Michael Hayden and the rest of the torture apologists have been wandering around all week claiming that the Administration could have won its FOIA case against ACLU and withheld the torture memos.

If this ruling from Juge Hellerstein is any indication, they couldn’t be more wrong. It did five things:

  • Demanded a full "Vaughn" index for the FOIAed materials, describing the people involved and other details.
  • Refused the government’s attempt to limit production of descriptions of the torture tapes to August 2002, and instead demanded all of it (through December 2002)
  • Required the government to produce documents relating to the torture tape destruction through at least June 20, 2003.
  • Sent the government back to reconsider the redactions on documents pertaining to the torture tapes that takes into consideration the release of the torture memos.
  • Asked whether it’s too soon to hold CIA in contempt for destroying the torture tapes that were resposive to the original FOIA.

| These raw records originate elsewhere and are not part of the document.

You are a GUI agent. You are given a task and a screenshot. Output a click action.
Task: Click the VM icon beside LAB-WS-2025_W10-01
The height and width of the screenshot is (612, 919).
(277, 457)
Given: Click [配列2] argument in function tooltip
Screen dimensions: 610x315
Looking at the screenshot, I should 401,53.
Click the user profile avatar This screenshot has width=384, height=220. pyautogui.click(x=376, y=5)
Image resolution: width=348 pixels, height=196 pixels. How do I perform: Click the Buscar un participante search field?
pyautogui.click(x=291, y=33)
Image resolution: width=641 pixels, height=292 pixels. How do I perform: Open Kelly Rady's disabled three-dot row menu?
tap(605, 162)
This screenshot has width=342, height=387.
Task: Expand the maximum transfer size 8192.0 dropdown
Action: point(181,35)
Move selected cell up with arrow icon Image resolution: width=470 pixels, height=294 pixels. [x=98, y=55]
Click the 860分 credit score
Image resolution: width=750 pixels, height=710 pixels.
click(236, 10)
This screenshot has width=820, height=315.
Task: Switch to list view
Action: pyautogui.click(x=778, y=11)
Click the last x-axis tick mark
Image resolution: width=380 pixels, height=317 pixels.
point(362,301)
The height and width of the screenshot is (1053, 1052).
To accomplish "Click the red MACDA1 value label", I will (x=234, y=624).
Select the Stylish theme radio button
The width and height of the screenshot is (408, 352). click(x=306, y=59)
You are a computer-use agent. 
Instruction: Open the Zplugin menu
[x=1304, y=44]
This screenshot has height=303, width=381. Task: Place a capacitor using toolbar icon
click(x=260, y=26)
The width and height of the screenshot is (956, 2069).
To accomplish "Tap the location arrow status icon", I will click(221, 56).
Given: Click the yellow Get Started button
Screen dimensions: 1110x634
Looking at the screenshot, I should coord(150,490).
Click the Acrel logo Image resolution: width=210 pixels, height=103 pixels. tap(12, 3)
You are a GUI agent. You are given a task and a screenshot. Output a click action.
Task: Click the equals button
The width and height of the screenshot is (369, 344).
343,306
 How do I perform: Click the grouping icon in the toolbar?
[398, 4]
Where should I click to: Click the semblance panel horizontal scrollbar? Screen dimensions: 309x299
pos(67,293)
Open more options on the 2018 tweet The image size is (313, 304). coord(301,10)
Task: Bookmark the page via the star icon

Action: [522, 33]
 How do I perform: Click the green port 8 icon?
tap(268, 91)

I would imagine we’re going to be seeing a lot more revealing documents get processed through Hellerstein’s Courtroom.

Detainee Abuse Pictures to Be Released May 28

Thanks, again, to the ACLU:

By orders dated June 9, 2006 and June 21, 2006, the Court directed the Government to release twenty-one photographs depicting the treatment of detainees in Iraq and Afghanistan. By opinion dated September 22, 2008, the Second Circuit affirmed this Court’s orders. On November 6, 2008, Appellants filed a petition for rehearing en banc only as to the panel’s decision on FOIA exemption 7(F); that petition was denied March 12, 2009. As the Government has now determined that it will not seek certiorari of the Second Circuit’s decision, the Department of Defense is preparing to release the 21 photos at issue in the appeal and 23 other photos identified as responsive. In addition, the Government also is processing for release a substantial number of other images contained in Army CID reports that have been closed during the pendency of this case; these other images will be processed consistent with the Court’s previous rulings on responsive images in this case. The parties have reached an agreement that the Department of Defense will produce all the responsive images by May 28, 2009. [my emphasis]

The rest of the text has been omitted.